As so often happens, practice was ahead of precept. While there was no subject called law and economics then, small principles were being discovered and acted upon by policymakers and practitioners. It was, for instance, soon realised by American lawmakers and political leaders that while curbing collusion was good for the American consumer, it handicapped US firms in the global space.
In competing against producers in other nations and selling to citizens of other nations, it may be useful to enable your firms to collude, fix prices, and otherwise violate domestic-market antitrust protections. This gave rise to the Webb-Pomerene Act of 1918, which exempted firms from the provisions of laws that ban collusion, as long as they could show that the bulk of their products were being sold abroad. Japan would later learn from this and create exemptions to its Anti-Monopoly Law, exempting export cartels from some provisions.
The realisation of the power of the law to affect markets was in evidence when, soon after the defeat of Japan in the Second World War, the allied forces quickly imposed a carefully designed antitrust law on Japan. This was the so-called Anti-Monopoly Law 1947. Japan would later modify it to reinvigorate its corporations.

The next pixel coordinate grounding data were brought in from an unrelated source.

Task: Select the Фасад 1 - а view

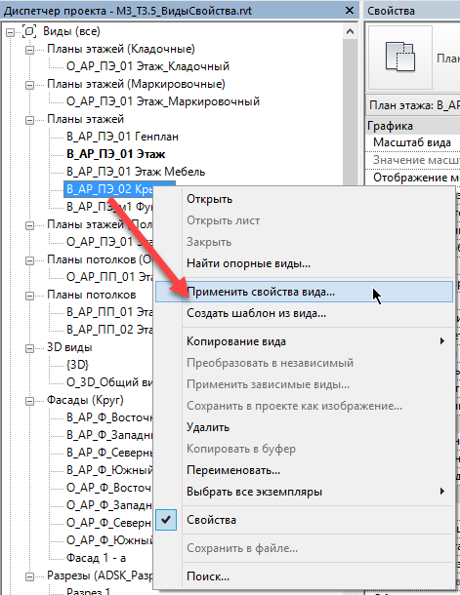Action: click(96, 558)
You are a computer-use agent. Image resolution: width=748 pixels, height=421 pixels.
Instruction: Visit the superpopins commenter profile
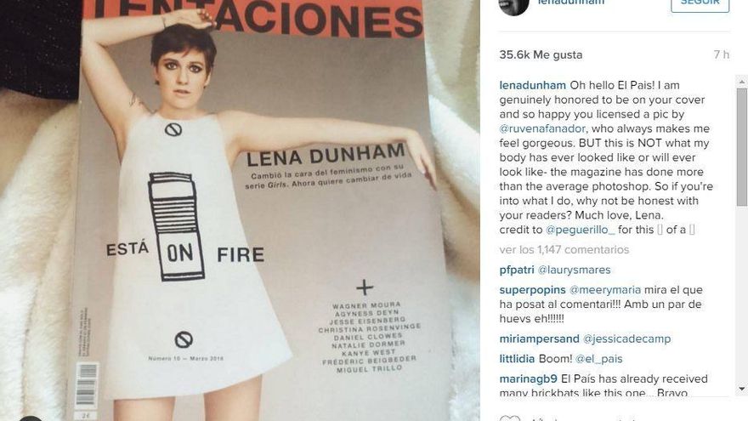pyautogui.click(x=532, y=290)
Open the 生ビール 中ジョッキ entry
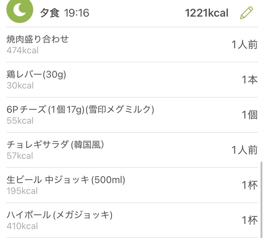 tap(66, 180)
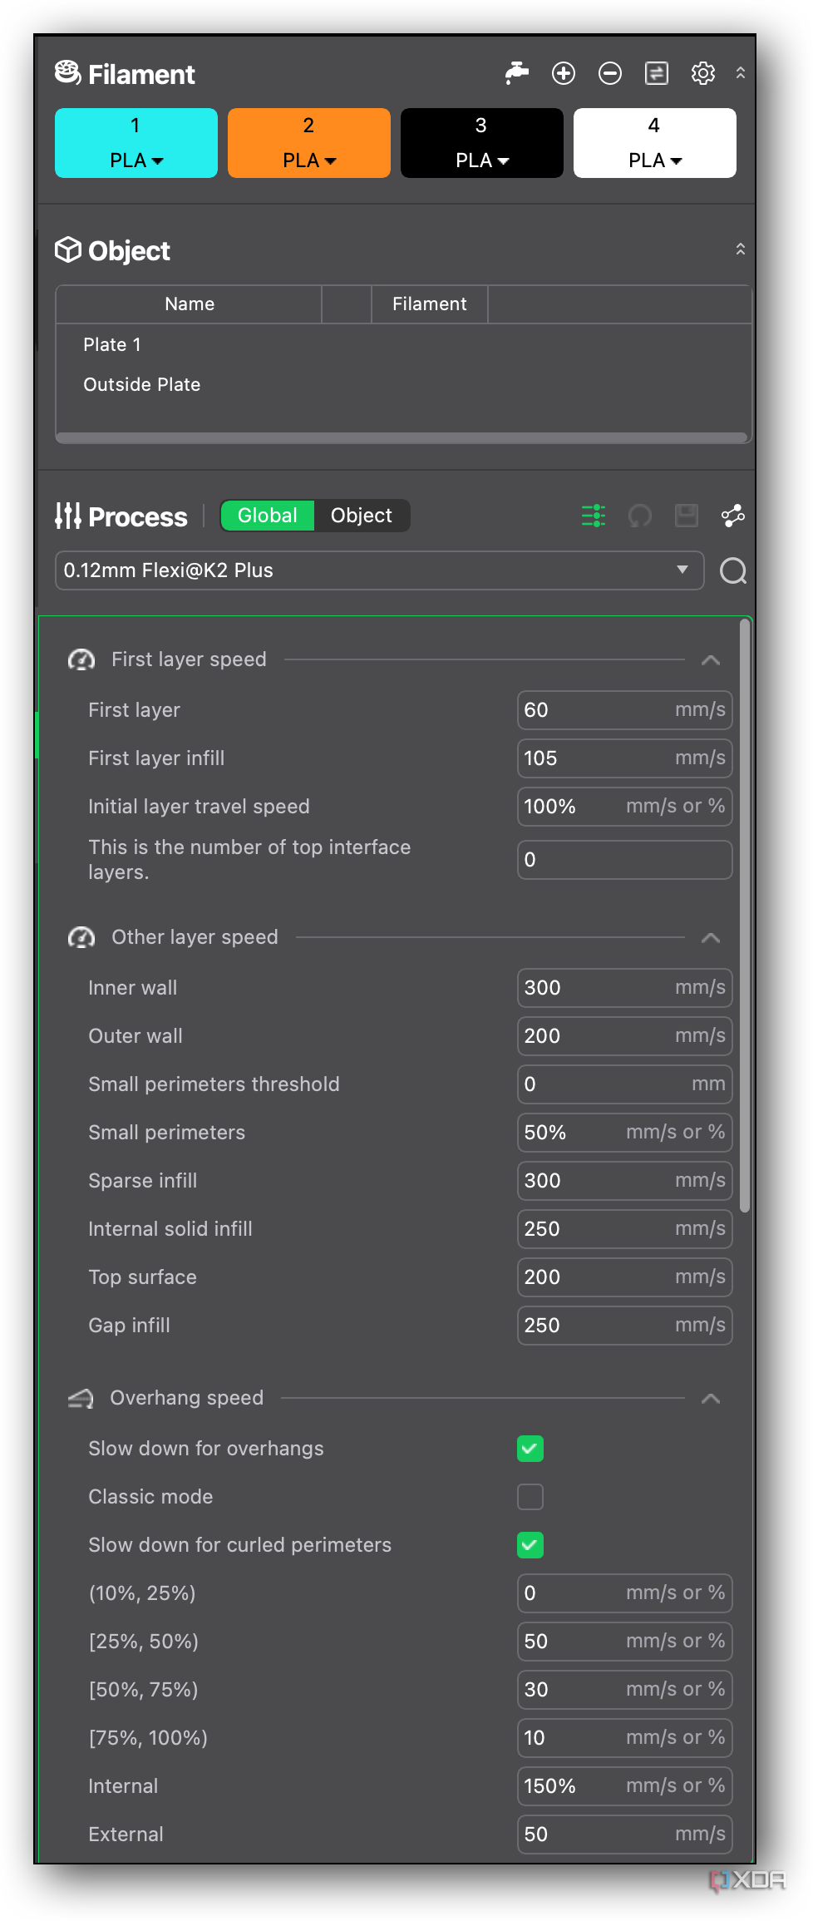Screen dimensions: 813x1921
Task: Uncheck Slow down for curled perimeters
Action: pyautogui.click(x=530, y=1545)
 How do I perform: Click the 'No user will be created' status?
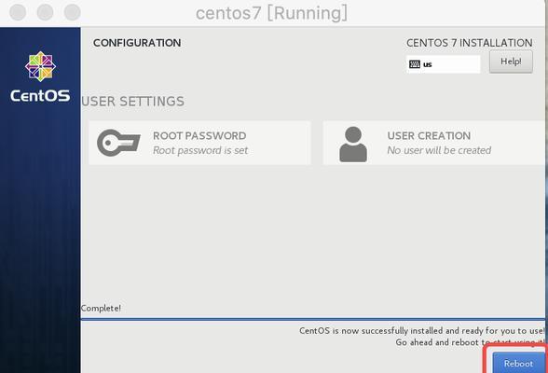point(439,150)
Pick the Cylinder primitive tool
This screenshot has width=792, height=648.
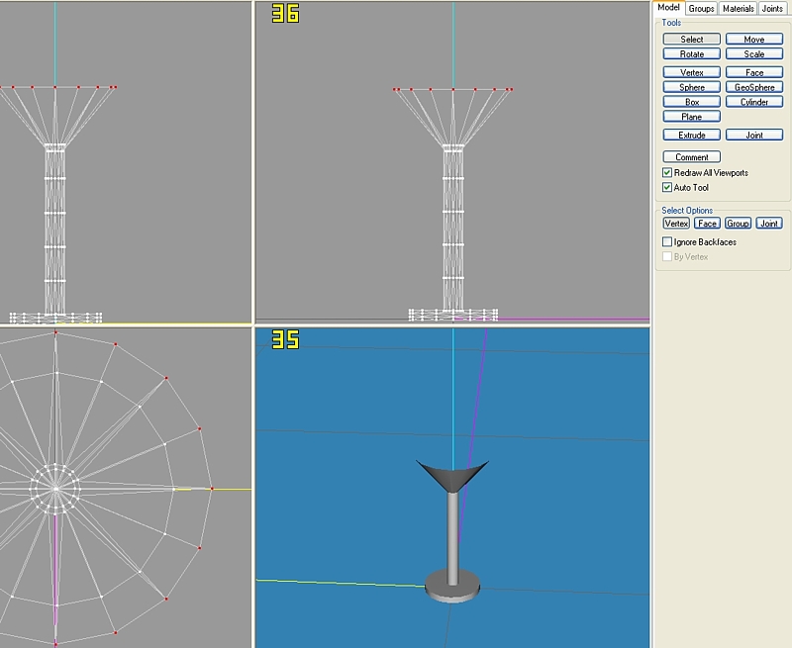[753, 102]
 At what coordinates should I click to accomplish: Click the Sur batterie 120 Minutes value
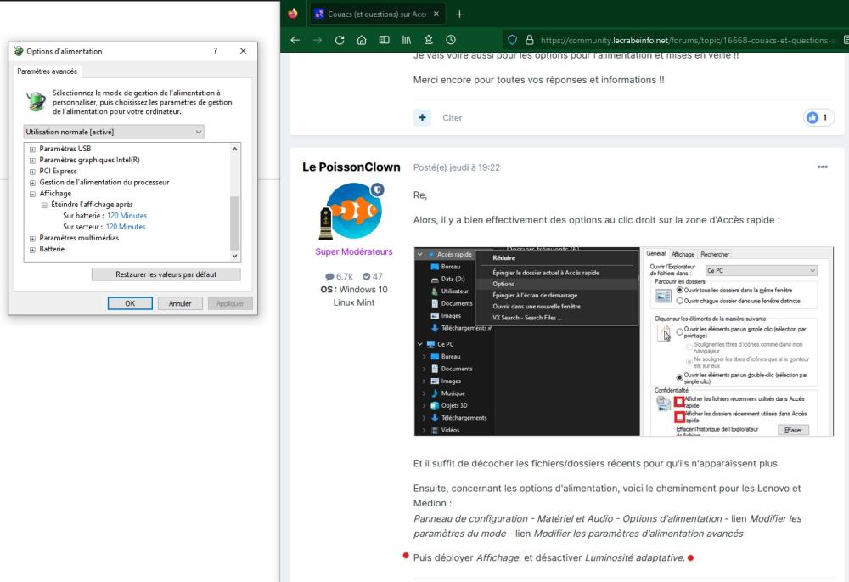126,216
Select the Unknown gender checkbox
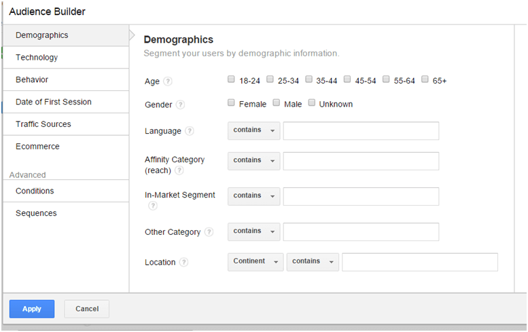The image size is (528, 332). pos(312,103)
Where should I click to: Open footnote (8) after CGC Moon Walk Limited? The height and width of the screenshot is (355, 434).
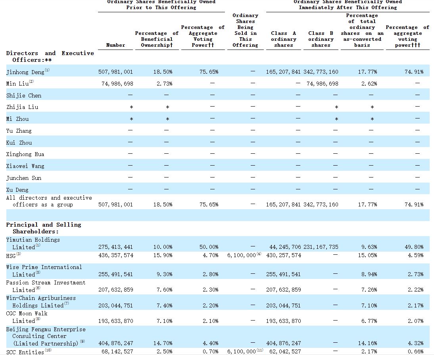click(38, 319)
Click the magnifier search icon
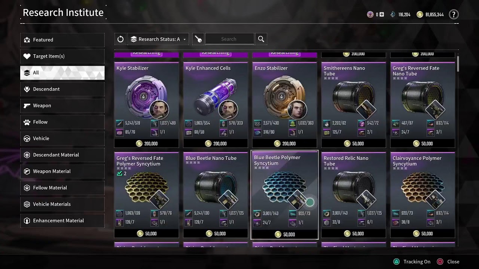This screenshot has height=269, width=479. click(x=261, y=39)
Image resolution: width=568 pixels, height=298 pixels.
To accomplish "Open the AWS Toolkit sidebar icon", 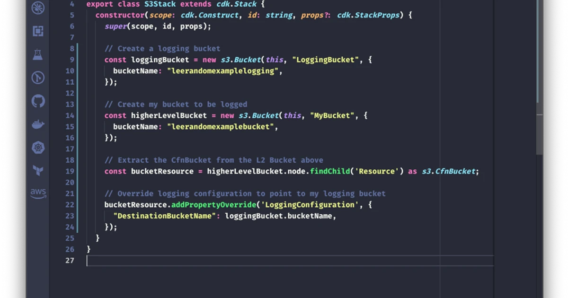I will click(x=38, y=193).
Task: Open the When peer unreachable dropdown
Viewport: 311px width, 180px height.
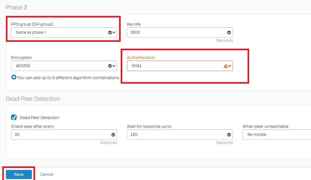Action: [276, 134]
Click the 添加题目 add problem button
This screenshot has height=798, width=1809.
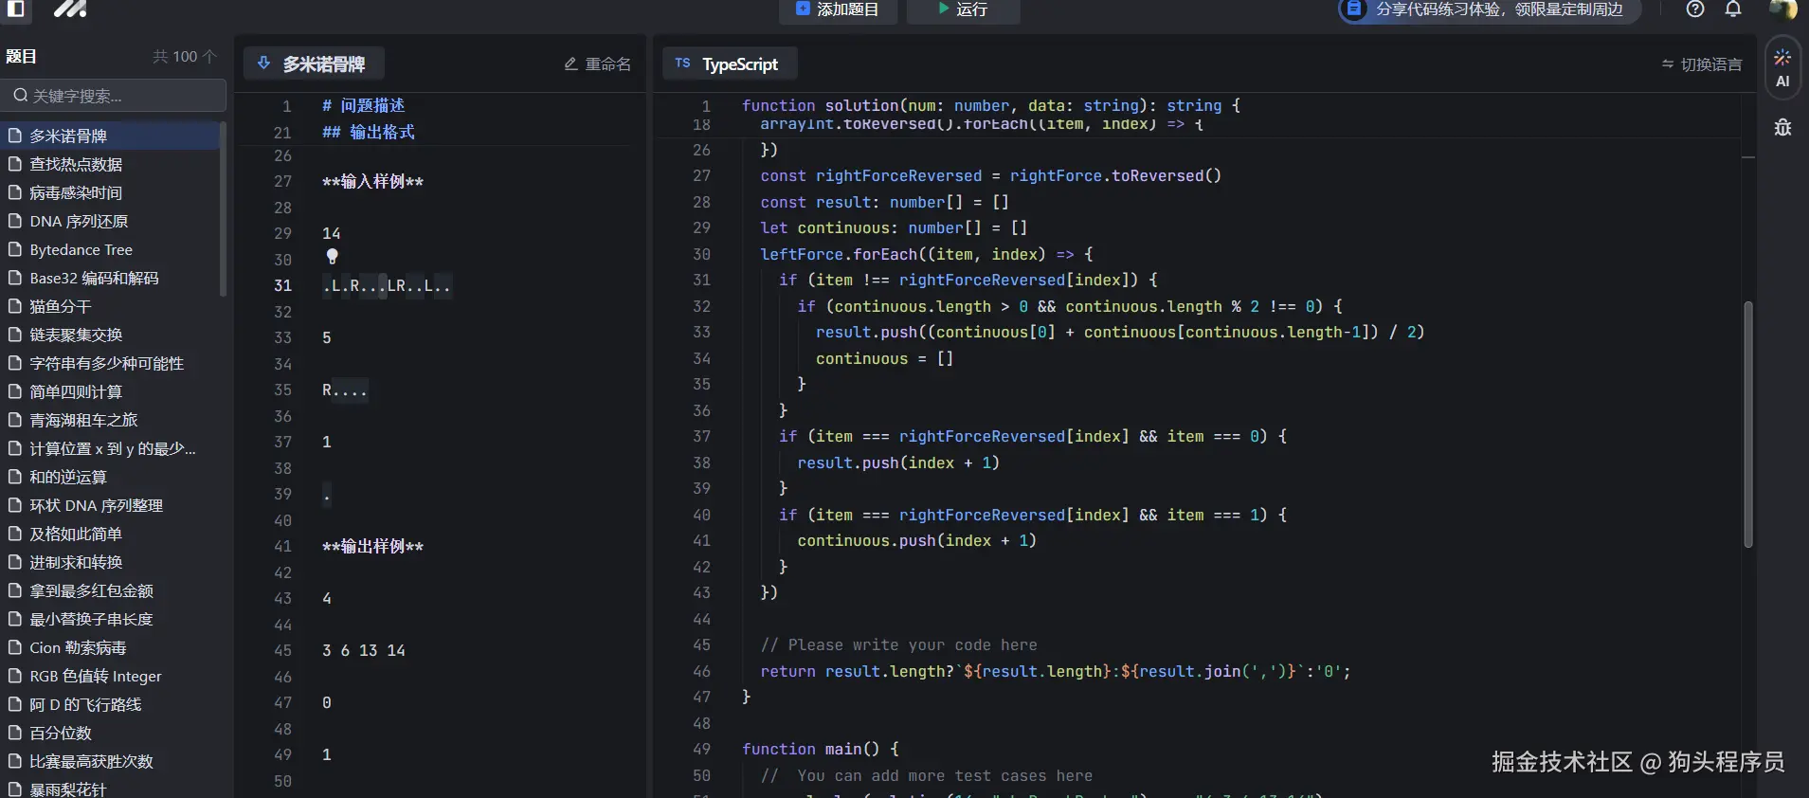[838, 9]
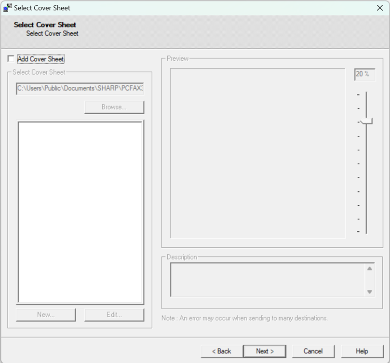Image resolution: width=390 pixels, height=363 pixels.
Task: Click inside the Description text box
Action: tap(265, 280)
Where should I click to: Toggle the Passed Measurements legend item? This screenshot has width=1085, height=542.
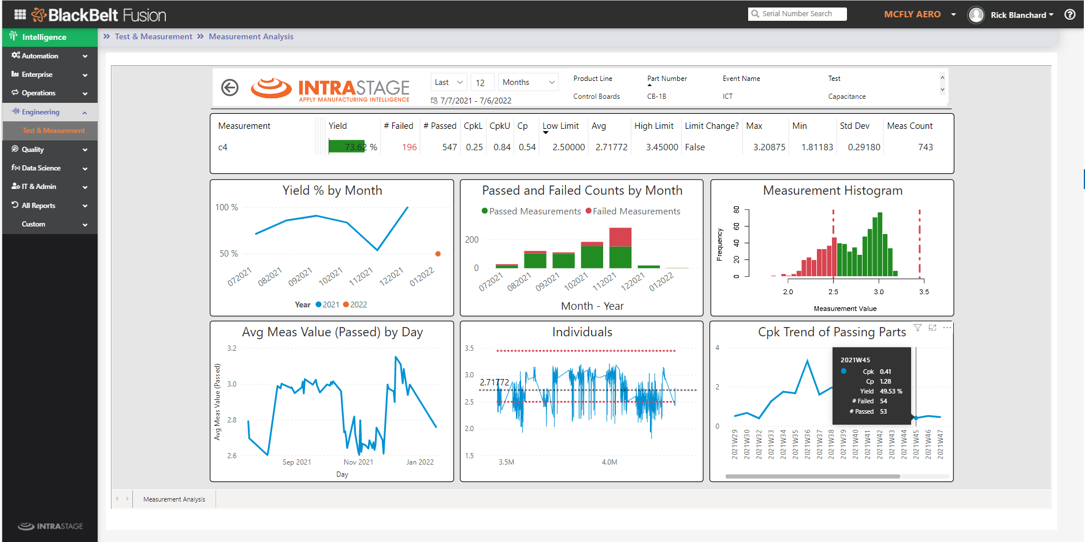coord(531,211)
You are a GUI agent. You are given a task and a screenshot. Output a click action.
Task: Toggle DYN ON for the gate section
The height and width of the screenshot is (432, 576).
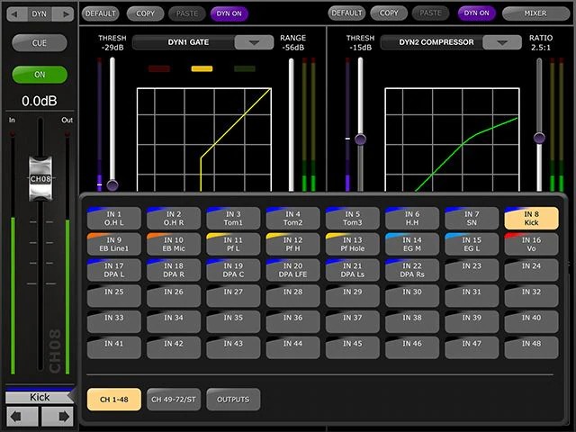230,14
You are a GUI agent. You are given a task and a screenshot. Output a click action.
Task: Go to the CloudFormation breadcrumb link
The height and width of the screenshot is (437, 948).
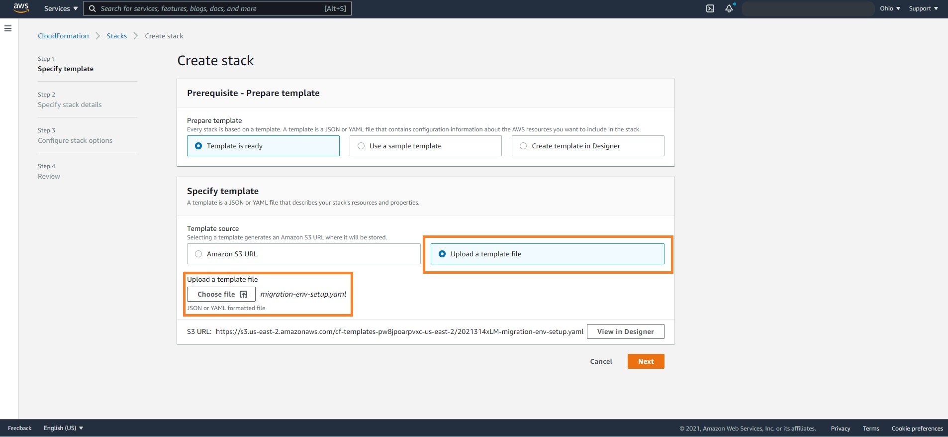click(63, 36)
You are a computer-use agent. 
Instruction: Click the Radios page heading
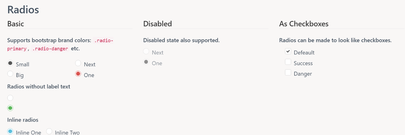click(x=23, y=10)
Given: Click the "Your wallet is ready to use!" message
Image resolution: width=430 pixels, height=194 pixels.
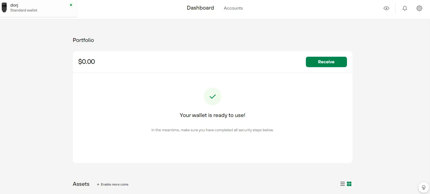Looking at the screenshot, I should pos(212,115).
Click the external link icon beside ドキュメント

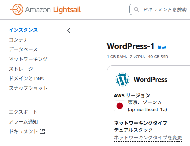point(42,131)
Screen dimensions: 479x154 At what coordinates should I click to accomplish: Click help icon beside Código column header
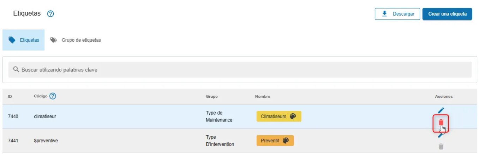pyautogui.click(x=53, y=96)
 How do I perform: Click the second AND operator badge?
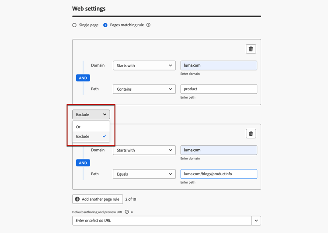click(83, 163)
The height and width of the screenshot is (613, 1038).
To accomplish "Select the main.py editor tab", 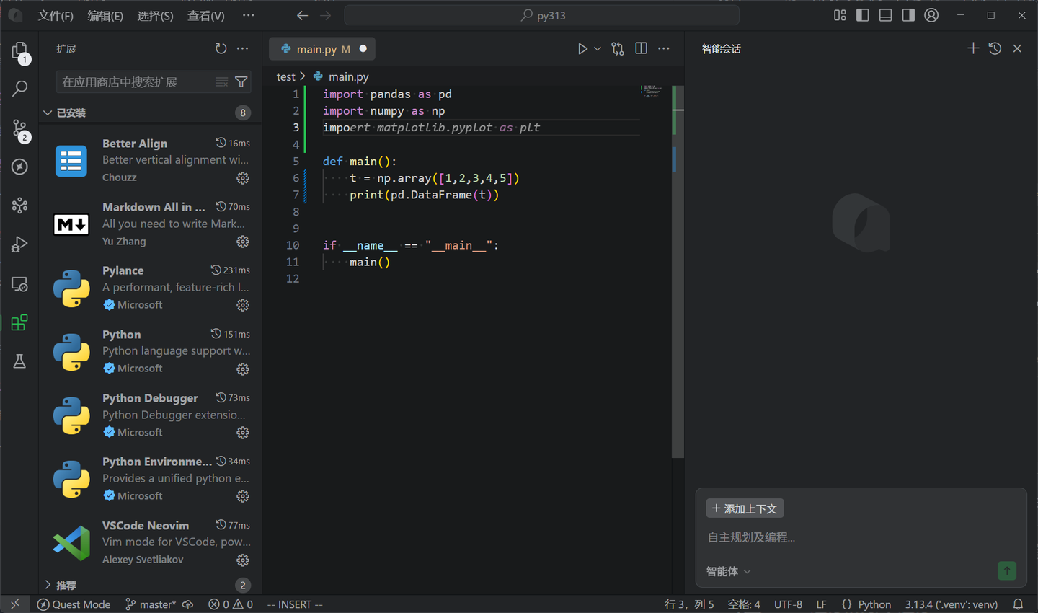I will point(316,49).
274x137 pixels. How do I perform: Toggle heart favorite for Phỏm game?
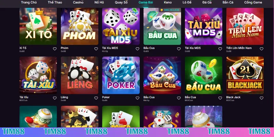pos(96,49)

Not quite as directly as with the American experience but nevertheless with important implications for everyday life, the practice of law and economics goes much further back into history. Human beings were writing down laws pretty soon after they learned to write anything. The most celebrated early inscription was the Code of Hammurabi. Written in Akkadian, the language of Babylon, these laws were developed and etched on stone during the reign of the sixth king of Babylon, Hammurabi, who died in 1750 BCE. Ideas in this code survive today, such as the importance of evidence and the rights of the accused. It also gave us some of our popular codes of revenge, the best-known being “an eye for an eye”. The codes survived, but not without contestation. It is believed it was Mahatma Gandhi who warned us, nearly 4,000 years later, that “an eye for an eye will make the world blind”.
Indeed, it is possible to argue that the idea of law existed even before we invented writing. This took the form of conventions passed on by word of mouth. And some would argue that, in this broad sense, law predates humans. Laboratory experiments show that capuchin monkeys give evidence of a sense of fairness and, by extension, the propensity to punish those who play unfairly. In the present book, however, I stay away from such a broad, all-encompassing notion of law.
The origins of law and the question of what law is and why people abide by it are matters that have long been debated. Much of this discourse was fueled by the enormously influential debate for and against “legal positivism”, which was in turn a response to Austin (1832), who argued that “a proposition of law is true within a particular political society if it correctly reports the past command of some person or group occupying the position of sovereign in that society”. Austin defined a sovereign as some person or group “whose commands are habitually obeyed and who is not in the habit of obeying anyone else”. (my italics) But why such commands are obeyed and how the sovereign can get away without obeying anyone else (to the limited extent that these are true) were poorly explained by not just Austin but also later legal scholars and philosophers.
While Austin and Hart were both legal positivists, Hart distanced himself from Austin’s view of law as “command” to the idea of law as “rules”, thereby suggesting that they may not need enforcement by a sovereign or a higher authority. There is an element of obligation naturally built in. Underlying this notion of law is an innate sense of justice and fairness.